Es sei von einer Rechtsverletzung der Grundrechte auf Achtung des Privatlebens und Schutz personenbezogener Daten durch den Suchmaschinenbetreiber auszugehen, wenn eine unzulässige Datenverarbeitung vorliege. Die Zulässigkeit der Datenverarbeitung beurteile sich am Maßstab des Art. 7 der Richtlinie 95/46/EG und setze eine Abwägung der Interessen des Betreibers der Suchmaschine und derjenigen von deren Nutzern sowie derjenigen der Betroffenen voraus.

Zu berücksichtigende Faktoren seien dabei, abhängig von der Art der Information, deren Sensibilität für das Privatleben der betroffenen Person, der Grad des Interesses der Öffentlichkeit am Zugang zu der Information und die Rolle, die die Person im öffentlichen Leben spiele. Für eine dauerhafte Speicherung müsse einer dieser „besonderen Gründe“ vorliegen.
Die Richter folgern also letztlich aus der datenschutzrechtlichen Verantwortlichkeit bei überwiegendem Interesse der betroffenen Person und fehlenden „besonderen Gründen“ für den Betreiber einer Website eine Löschungspflicht für die Internetseite selbst und für den Betreiber der Suchmaschine eine Pflicht, die betreffende Homepage im Suchindex nicht aufzuführen.

Fazit

Innerhalb des ersten Monats seit Freischaltung des Formulars sind bereits über 70.000 Löschanträge zu rund 267.000 Links bei Google eingegangen. Das Formular ist so gestaltet, dass Antragsteller die Forderung nach Löschung zu jedem Link begründen und eine Ausweiskopie hochladen müssen, um einen Missbrauch der Funktion zu vermeiden. Für die Bearbeitung der Anträge wurde ein Team zusammengestellt, das jeden Antrag anhand der Abwägungskriterien prüfen soll. Google richtet außerdem einen unabhängigen Beirat ein, der durch die Festlegung von Richtlinien die Umsetzung des Urteils erleichtern und für Antragsteller sowie Suchmaschinenbetreiber die nötige Vorhersehbarkeit und Transparenz schaffen soll.

Medienberichte legen nahe, dass Google sich Startschwierigkeiten gegenübersieht. Nachdem am 13.07.2014 bekannt wurde, dass zahlreichen klar unbegründeten Löschanträgen entsprochen wurde, wurden am 15.07.2014 die ersten ablehnenden Entscheidungen vermeldet. Auch zunächst entfernte Links sind auf Beschwerden der Websitesbetreiber wiederhergestellt worden. Nun stellt auch Microsoft ein Formular für die Suchmaschine Bing zur Verfügung.

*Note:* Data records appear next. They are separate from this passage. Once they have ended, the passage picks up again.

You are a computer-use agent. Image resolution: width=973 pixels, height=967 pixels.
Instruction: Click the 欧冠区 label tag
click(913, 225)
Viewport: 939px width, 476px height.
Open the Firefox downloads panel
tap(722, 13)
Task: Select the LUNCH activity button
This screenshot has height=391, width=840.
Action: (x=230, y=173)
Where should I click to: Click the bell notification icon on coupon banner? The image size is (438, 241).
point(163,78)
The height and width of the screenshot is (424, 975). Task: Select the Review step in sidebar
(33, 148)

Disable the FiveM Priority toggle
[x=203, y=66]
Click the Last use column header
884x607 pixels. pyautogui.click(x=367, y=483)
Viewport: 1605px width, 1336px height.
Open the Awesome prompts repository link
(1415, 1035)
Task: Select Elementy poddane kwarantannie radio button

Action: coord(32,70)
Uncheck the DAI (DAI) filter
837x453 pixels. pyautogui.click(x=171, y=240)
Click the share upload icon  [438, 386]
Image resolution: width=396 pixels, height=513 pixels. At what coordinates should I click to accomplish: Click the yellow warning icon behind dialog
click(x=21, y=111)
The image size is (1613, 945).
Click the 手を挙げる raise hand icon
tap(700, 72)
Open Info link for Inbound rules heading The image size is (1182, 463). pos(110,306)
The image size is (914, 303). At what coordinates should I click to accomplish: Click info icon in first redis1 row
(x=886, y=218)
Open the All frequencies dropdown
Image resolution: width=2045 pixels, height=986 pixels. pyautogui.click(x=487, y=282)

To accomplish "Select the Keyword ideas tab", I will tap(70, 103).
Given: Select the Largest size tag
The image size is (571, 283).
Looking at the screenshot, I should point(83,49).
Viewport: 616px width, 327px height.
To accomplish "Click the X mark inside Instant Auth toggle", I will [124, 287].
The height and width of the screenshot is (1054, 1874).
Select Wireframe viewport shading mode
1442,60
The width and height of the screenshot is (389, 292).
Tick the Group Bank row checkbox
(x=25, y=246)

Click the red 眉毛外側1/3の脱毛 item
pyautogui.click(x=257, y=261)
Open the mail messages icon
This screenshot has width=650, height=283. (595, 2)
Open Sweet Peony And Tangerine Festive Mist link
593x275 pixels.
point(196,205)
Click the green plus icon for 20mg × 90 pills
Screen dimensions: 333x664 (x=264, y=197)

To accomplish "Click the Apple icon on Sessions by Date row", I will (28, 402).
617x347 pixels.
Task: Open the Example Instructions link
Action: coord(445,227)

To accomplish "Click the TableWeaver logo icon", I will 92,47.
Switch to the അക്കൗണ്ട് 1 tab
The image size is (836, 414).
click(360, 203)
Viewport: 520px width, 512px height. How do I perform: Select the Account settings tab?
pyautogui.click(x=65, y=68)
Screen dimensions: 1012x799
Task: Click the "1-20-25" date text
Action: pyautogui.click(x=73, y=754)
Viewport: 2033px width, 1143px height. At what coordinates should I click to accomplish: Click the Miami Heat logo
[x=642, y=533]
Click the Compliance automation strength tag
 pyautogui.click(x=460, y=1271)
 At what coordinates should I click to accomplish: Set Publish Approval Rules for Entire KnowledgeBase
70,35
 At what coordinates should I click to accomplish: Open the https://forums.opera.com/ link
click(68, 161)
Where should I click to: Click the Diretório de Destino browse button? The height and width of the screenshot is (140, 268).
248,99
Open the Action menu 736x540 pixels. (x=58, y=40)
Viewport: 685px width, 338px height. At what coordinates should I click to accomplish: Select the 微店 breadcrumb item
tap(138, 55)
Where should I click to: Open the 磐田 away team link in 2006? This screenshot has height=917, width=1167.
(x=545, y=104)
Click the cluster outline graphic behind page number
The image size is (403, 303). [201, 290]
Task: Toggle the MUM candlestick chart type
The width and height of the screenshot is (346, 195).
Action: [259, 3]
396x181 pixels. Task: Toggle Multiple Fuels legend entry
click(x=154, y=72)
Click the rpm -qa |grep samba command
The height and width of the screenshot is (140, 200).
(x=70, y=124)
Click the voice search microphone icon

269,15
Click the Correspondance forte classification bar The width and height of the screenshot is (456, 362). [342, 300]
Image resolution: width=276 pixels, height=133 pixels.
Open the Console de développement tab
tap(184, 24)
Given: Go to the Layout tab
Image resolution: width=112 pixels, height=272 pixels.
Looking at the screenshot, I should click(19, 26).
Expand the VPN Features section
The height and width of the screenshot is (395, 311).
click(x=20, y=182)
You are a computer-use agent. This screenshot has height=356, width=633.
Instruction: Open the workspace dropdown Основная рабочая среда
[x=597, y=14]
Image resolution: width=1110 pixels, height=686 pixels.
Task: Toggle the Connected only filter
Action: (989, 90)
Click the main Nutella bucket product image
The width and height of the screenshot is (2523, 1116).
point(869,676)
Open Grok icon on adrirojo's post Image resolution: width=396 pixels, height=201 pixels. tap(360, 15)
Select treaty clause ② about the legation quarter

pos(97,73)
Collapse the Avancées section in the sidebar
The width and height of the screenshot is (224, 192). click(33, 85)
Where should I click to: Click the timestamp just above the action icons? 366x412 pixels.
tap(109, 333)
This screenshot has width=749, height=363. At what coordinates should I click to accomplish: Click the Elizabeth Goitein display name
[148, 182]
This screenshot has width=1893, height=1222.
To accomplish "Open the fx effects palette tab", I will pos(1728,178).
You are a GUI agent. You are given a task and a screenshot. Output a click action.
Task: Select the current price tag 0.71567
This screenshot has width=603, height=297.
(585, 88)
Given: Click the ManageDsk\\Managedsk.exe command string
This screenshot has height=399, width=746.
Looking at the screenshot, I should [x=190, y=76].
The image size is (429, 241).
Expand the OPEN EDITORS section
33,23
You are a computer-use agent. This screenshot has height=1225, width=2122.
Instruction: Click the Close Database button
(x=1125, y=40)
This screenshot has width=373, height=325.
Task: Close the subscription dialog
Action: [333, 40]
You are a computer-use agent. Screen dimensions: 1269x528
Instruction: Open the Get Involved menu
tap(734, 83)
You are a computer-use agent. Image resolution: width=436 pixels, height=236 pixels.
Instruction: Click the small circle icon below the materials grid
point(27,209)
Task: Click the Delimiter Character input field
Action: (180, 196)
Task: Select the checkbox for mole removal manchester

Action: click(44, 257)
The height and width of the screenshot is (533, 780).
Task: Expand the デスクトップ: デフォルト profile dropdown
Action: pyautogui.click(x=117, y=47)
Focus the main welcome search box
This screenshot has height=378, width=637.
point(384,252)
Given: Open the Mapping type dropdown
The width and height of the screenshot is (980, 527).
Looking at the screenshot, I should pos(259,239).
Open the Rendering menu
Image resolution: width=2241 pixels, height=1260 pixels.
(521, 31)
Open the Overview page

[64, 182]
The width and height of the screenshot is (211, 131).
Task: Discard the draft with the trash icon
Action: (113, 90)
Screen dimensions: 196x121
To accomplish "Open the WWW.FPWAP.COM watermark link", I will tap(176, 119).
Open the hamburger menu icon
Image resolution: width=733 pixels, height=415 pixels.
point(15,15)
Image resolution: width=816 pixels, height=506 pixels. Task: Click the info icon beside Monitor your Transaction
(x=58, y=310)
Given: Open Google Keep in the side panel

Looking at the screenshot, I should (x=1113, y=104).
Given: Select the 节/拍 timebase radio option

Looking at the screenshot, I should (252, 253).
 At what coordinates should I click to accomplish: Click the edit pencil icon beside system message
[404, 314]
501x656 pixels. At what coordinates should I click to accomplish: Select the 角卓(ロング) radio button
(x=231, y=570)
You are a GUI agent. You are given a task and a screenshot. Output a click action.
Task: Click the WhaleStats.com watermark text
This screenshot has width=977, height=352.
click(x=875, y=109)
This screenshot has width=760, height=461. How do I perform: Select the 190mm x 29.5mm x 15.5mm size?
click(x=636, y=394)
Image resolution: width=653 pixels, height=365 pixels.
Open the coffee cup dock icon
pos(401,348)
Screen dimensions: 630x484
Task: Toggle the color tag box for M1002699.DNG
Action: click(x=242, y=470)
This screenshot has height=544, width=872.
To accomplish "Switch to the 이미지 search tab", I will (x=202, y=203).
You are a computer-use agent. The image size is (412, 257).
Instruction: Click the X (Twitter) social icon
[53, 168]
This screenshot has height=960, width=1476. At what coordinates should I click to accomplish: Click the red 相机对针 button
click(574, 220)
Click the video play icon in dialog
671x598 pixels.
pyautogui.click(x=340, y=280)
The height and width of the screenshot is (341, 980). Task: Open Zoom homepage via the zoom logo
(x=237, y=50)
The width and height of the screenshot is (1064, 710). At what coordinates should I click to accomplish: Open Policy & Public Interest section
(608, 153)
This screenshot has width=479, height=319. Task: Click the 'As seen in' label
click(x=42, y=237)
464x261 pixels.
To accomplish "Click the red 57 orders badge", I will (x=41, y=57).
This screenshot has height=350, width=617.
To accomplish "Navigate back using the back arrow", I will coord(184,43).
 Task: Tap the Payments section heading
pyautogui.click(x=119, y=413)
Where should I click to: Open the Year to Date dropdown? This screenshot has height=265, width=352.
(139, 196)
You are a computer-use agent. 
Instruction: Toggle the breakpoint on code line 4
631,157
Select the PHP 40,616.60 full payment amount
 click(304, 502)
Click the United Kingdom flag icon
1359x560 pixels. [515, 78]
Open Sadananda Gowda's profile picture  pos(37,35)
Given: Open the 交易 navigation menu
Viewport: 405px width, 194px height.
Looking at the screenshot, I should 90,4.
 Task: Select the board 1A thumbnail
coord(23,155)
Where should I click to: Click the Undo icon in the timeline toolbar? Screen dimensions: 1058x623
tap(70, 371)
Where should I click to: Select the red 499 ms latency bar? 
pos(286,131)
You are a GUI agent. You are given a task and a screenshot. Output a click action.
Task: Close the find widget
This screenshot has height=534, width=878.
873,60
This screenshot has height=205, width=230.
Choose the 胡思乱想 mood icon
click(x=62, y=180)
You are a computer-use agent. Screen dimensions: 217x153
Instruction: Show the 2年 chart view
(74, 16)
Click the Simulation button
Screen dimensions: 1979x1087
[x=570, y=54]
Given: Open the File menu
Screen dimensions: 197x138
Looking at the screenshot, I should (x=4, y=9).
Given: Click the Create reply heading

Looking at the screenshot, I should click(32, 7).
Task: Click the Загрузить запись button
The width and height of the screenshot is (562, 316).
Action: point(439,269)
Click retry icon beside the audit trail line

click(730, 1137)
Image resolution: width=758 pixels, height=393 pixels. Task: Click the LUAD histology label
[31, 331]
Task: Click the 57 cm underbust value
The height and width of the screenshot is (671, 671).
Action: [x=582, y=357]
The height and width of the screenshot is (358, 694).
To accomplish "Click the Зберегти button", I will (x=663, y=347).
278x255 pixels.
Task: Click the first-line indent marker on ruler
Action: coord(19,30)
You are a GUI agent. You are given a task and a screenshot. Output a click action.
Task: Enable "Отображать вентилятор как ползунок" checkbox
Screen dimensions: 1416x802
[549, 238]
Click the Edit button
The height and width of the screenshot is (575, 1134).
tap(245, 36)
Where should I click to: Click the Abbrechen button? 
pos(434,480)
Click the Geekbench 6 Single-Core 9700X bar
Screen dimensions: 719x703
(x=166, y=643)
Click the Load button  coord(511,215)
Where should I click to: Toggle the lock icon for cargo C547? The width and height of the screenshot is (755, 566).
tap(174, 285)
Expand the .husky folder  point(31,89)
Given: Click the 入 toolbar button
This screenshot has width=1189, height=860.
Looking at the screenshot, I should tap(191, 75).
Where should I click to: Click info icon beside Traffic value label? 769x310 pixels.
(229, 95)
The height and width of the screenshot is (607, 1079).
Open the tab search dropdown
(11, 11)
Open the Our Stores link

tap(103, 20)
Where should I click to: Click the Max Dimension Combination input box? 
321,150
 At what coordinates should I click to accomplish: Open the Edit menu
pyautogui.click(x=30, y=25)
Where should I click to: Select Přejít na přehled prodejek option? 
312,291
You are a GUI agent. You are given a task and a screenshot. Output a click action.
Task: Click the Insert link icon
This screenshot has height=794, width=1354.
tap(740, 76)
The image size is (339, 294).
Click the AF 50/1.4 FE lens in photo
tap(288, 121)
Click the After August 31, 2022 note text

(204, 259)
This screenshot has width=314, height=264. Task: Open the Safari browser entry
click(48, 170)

Die langfristigen Folgen des Urteils sind noch nicht konkret absehbar. Inwieweit sich ein Missbrauch, wie ihn Kritiker befürchten, vermeiden lässt, wird die Zeit zeigen. Es ist durchaus denkbar, dass Konzerne, Prominente oder andere Personen ein Interesse daran haben könnten, unliebsame Berichte zu unterdrücken. Dies gilt es im Sinne einer neutralen Berichterstattung zu vermeiden.

Die Richter haben Abwägungsfragen aufgeworfen, die künftig in ähnlich gelagerten Fällen Anwendung finden und so die notwendige Konturierung erfahren werden. Auch Unternehmen, die in anderer Art personenbezogene Daten verarbeiten, haben sich an dem Urteil zu orientieren. Mit der Folge, dass Unternehmen mit Niederlassungen in der EU die Umsetzungsgesetze der Richtlinie 95/46/EG eines jeden Mitgliedstaats, in dem das Unternehmen eine Niederlassung unterhält, auch dann beachten müssen, wenn in den Ländern selbst keine Datenverarbeitung stattfindet.
Den Preis für die wegweisende Entscheidung hat der Herr aus Spanien gezahlt, der vergessen werden wollte: Nun kennt ihn nicht nur Google, sondern ganz Europa.